[Collected data]
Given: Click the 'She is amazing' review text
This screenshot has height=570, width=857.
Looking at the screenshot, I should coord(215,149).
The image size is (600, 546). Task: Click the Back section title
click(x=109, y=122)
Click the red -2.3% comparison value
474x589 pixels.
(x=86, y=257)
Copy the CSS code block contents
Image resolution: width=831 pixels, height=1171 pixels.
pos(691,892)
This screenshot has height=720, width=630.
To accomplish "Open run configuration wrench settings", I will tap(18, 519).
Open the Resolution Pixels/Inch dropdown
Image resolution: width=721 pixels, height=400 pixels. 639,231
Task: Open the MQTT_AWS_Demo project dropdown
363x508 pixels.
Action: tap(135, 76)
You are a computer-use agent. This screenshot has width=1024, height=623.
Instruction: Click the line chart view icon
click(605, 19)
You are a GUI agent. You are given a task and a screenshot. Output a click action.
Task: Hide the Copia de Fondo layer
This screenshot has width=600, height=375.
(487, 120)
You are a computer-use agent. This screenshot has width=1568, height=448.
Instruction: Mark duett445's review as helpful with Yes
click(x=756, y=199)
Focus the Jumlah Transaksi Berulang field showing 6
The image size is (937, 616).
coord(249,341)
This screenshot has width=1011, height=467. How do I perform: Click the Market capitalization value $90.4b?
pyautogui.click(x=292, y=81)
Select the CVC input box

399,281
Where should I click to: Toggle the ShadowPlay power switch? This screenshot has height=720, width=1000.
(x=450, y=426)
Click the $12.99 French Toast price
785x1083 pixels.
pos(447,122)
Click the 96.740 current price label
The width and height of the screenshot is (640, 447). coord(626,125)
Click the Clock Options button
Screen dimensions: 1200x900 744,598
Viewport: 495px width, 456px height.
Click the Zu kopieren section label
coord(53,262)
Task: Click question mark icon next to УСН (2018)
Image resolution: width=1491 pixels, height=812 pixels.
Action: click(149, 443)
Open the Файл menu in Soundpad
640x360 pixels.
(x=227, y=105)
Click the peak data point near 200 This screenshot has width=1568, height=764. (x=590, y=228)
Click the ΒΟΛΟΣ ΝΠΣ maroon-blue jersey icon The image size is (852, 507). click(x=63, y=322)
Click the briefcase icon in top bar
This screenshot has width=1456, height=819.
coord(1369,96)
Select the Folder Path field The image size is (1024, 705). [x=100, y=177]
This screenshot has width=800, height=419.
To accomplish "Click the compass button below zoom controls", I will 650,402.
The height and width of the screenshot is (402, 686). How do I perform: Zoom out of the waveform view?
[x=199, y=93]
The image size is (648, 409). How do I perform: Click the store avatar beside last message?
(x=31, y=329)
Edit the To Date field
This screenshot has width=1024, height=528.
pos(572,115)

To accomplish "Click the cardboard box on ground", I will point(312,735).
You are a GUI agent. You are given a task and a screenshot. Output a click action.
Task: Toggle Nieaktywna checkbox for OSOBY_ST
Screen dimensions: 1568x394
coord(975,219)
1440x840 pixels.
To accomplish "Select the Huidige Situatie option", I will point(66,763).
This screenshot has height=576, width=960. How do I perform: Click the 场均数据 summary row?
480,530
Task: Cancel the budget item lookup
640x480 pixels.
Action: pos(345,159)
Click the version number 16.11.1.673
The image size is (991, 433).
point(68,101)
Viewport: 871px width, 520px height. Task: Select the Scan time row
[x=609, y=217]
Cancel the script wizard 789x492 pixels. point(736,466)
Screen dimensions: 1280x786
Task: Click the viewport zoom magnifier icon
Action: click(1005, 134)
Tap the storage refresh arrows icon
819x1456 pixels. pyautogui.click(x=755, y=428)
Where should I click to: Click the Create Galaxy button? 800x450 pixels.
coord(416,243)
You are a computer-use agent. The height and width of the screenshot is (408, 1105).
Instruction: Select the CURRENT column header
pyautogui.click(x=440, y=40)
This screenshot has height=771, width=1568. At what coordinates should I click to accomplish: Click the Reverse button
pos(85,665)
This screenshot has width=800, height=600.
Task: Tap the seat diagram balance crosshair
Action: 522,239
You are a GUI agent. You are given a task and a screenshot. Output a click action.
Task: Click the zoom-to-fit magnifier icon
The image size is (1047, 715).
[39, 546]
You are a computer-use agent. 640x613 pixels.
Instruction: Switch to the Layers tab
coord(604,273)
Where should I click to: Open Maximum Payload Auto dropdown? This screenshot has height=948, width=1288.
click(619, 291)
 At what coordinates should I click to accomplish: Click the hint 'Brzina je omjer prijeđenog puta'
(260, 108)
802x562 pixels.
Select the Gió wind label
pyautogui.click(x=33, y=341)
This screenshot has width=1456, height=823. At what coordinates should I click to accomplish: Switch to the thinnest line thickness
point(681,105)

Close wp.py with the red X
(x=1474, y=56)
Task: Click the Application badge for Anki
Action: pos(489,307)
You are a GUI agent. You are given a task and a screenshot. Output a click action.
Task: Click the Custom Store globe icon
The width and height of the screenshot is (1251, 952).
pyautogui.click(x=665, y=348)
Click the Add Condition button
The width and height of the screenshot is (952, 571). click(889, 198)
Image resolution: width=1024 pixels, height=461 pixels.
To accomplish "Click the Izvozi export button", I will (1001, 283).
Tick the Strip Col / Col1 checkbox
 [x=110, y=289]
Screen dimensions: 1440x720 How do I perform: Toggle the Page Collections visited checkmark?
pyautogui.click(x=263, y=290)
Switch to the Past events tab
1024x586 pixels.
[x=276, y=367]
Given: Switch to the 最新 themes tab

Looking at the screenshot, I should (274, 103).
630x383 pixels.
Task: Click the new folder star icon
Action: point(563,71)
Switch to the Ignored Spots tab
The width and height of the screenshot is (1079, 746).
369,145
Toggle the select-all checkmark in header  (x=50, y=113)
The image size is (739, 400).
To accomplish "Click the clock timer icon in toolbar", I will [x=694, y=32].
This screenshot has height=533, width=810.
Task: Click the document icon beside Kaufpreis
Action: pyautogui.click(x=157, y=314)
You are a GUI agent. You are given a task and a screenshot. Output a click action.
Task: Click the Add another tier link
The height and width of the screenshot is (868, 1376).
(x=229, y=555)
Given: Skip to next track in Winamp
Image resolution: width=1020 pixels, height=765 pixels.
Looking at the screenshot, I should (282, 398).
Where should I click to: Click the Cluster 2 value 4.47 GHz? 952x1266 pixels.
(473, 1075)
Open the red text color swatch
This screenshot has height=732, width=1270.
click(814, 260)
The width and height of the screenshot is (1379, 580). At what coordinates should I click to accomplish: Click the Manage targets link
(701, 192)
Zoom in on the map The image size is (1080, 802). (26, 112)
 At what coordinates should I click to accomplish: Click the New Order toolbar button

**PROBLEM TO WORK ON**.
Your answer should be the data above, retyped in full and unaltered.

**FINISHED TASK**.
Given: Click the 'She is amazing' review text
This screenshot has height=570, width=857.
Looking at the screenshot, I should coord(215,149).
The image size is (600, 546). Task: Click the Back section title
click(x=109, y=122)
Click the red -2.3% comparison value
474x589 pixels.
(x=86, y=257)
Copy the CSS code block contents
Image resolution: width=831 pixels, height=1171 pixels.
pos(691,892)
This screenshot has height=720, width=630.
To accomplish "Open run configuration wrench settings", I will tap(18, 519).
Open the Resolution Pixels/Inch dropdown
Image resolution: width=721 pixels, height=400 pixels. 639,231
Task: Open the MQTT_AWS_Demo project dropdown
363x508 pixels.
Action: tap(135, 76)
You are a computer-use agent. This screenshot has width=1024, height=623.
Instruction: Click the line chart view icon
click(605, 19)
You are a GUI agent. You are given a task and a screenshot. Output a click action.
Task: Hide the Copia de Fondo layer
This screenshot has width=600, height=375.
(487, 120)
You are a computer-use agent. This screenshot has width=1568, height=448.
Instruction: Mark duett445's review as helpful with Yes
click(x=756, y=199)
Focus the Jumlah Transaksi Berulang field showing 6
The image size is (937, 616).
coord(249,341)
This screenshot has width=1011, height=467. How do I perform: Click the Market capitalization value $90.4b?
pyautogui.click(x=292, y=81)
Select the CVC input box

399,281
Where should I click to: Toggle the ShadowPlay power switch? This screenshot has height=720, width=1000.
(x=450, y=426)
Click the $12.99 French Toast price
785x1083 pixels.
pos(447,122)
Click the 96.740 current price label
The width and height of the screenshot is (640, 447). coord(626,125)
Click the Clock Options button
Screen dimensions: 1200x900 744,598
Viewport: 495px width, 456px height.
Click the Zu kopieren section label
coord(53,262)
Task: Click question mark icon next to УСН (2018)
Image resolution: width=1491 pixels, height=812 pixels.
Action: click(149, 443)
Open the Файл menu in Soundpad
640x360 pixels.
(x=227, y=105)
Click the peak data point near 200 This screenshot has width=1568, height=764. (x=590, y=228)
Click the ΒΟΛΟΣ ΝΠΣ maroon-blue jersey icon The image size is (852, 507). click(x=63, y=322)
Click the briefcase icon in top bar
This screenshot has width=1456, height=819.
coord(1369,96)
Select the Folder Path field The image size is (1024, 705). [x=100, y=177]
This screenshot has width=800, height=419.
To accomplish "Click the compass button below zoom controls", I will 650,402.
The height and width of the screenshot is (402, 686). How do I perform: Zoom out of the waveform view?
[x=199, y=93]
The image size is (648, 409). How do I perform: Click the store avatar beside last message?
(x=31, y=329)
Edit the To Date field
This screenshot has width=1024, height=528.
pos(572,115)

To accomplish "Click the cardboard box on ground", I will point(312,735).
You are a GUI agent. You are given a task and a screenshot. Output a click action.
Task: Toggle Nieaktywna checkbox for OSOBY_ST
Screen dimensions: 1568x394
coord(975,219)
1440x840 pixels.
To accomplish "Select the Huidige Situatie option", I will point(66,763).
This screenshot has height=576, width=960. How do I perform: Click the 场均数据 summary row?
480,530
Task: Cancel the budget item lookup
640x480 pixels.
Action: pos(345,159)
Click the version number 16.11.1.673
The image size is (991, 433).
point(68,101)
Viewport: 871px width, 520px height. Task: Select the Scan time row
[x=609, y=217]
Cancel the script wizard 789x492 pixels. point(736,466)
Screen dimensions: 1280x786
Task: Click the viewport zoom magnifier icon
Action: click(1005, 134)
Tap the storage refresh arrows icon
819x1456 pixels. pyautogui.click(x=755, y=428)
Where should I click to: Click the Create Galaxy button? 800x450 pixels.
coord(416,243)
You are a computer-use agent. The height and width of the screenshot is (408, 1105).
Instruction: Select the CURRENT column header
pyautogui.click(x=440, y=40)
This screenshot has height=771, width=1568. At what coordinates should I click to accomplish: Click the Reverse button
pos(85,665)
This screenshot has width=800, height=600.
Task: Tap the seat diagram balance crosshair
Action: 522,239
You are a GUI agent. You are given a task and a screenshot. Output a click action.
Task: Click the zoom-to-fit magnifier icon
The image size is (1047, 715).
[39, 546]
You are a computer-use agent. 640x613 pixels.
Instruction: Switch to the Layers tab
coord(604,273)
Where should I click to: Open Maximum Payload Auto dropdown? This screenshot has height=948, width=1288.
click(619, 291)
 At what coordinates should I click to accomplish: Click the hint 'Brzina je omjer prijeđenog puta'
(260, 108)
802x562 pixels.
Select the Gió wind label
pyautogui.click(x=33, y=341)
This screenshot has width=1456, height=823. At what coordinates should I click to accomplish: Switch to the thinnest line thickness
point(681,105)

Close wp.py with the red X
(x=1474, y=56)
Task: Click the Application badge for Anki
Action: pos(489,307)
You are a GUI agent. You are given a task and a screenshot. Output a click action.
Task: Click the Custom Store globe icon
The width and height of the screenshot is (1251, 952).
pyautogui.click(x=665, y=348)
Click the Add Condition button
The width and height of the screenshot is (952, 571). click(889, 198)
Image resolution: width=1024 pixels, height=461 pixels.
To accomplish "Click the Izvozi export button", I will (1001, 283).
Tick the Strip Col / Col1 checkbox
 [x=110, y=289]
Screen dimensions: 1440x720 How do I perform: Toggle the Page Collections visited checkmark?
pyautogui.click(x=263, y=290)
Switch to the Past events tab
1024x586 pixels.
[x=276, y=367]
Given: Switch to the 最新 themes tab

Looking at the screenshot, I should (274, 103).
630x383 pixels.
Task: Click the new folder star icon
Action: point(563,71)
Switch to the Ignored Spots tab
The width and height of the screenshot is (1079, 746).
369,145
Toggle the select-all checkmark in header  (x=50, y=113)
The image size is (739, 400).
To accomplish "Click the clock timer icon in toolbar", I will [x=694, y=32].
This screenshot has height=533, width=810.
Task: Click the document icon beside Kaufpreis
Action: pyautogui.click(x=157, y=314)
You are a GUI agent. You are given a task and a screenshot. Output a click action.
Task: Click the Add another tier link
The height and width of the screenshot is (868, 1376).
(x=229, y=555)
Given: Skip to next track in Winamp
Image resolution: width=1020 pixels, height=765 pixels.
Looking at the screenshot, I should (282, 398).
Where should I click to: Click the Cluster 2 value 4.47 GHz? 952x1266 pixels.
(473, 1075)
Open the red text color swatch
This screenshot has height=732, width=1270.
click(814, 260)
The width and height of the screenshot is (1379, 580). At what coordinates should I click to accomplish: Click the Manage targets link
(701, 192)
Zoom in on the map The image size is (1080, 802). (26, 112)
 At what coordinates should I click to accomplish: Click the New Order toolbar button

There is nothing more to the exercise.